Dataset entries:
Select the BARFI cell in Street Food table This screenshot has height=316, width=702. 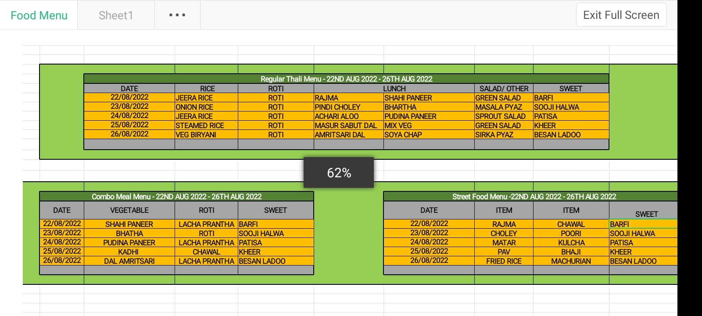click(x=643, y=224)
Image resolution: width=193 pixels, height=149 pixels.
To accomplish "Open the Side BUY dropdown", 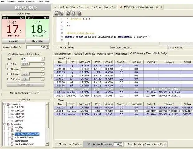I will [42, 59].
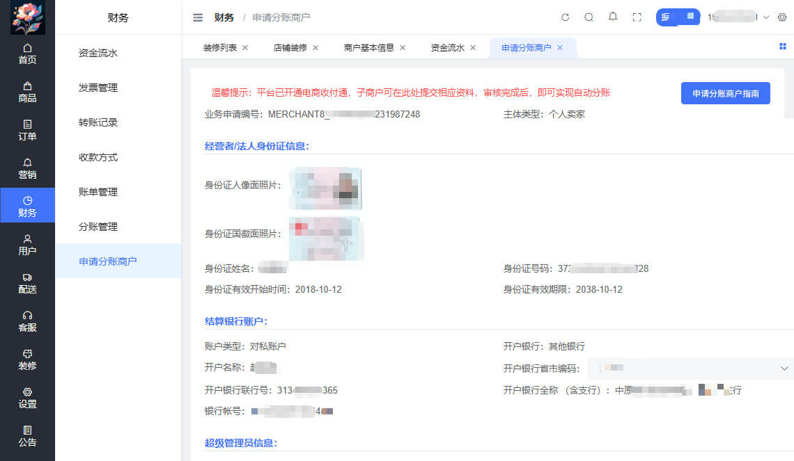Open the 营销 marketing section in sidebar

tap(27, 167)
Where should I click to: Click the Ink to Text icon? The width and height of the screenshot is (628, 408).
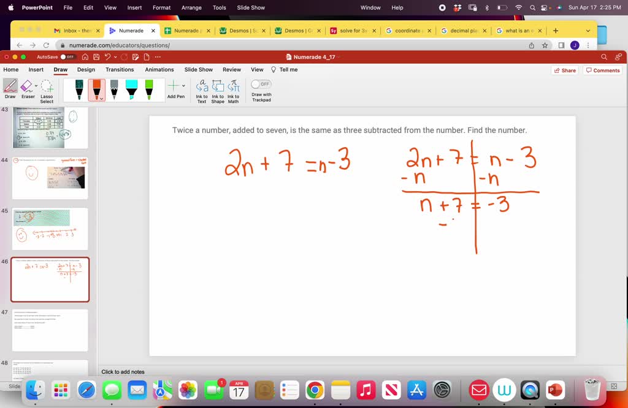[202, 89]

## TASK PROMPT
Copy out, exactly and without pictures, each line from the one containing "Where should I" through the final line of the entries, both ends included.

## ANSWER TO THIS PROBLEM
Where should I click to: Click the Ink to Text icon? The width and height of the screenshot is (628, 408).
[202, 89]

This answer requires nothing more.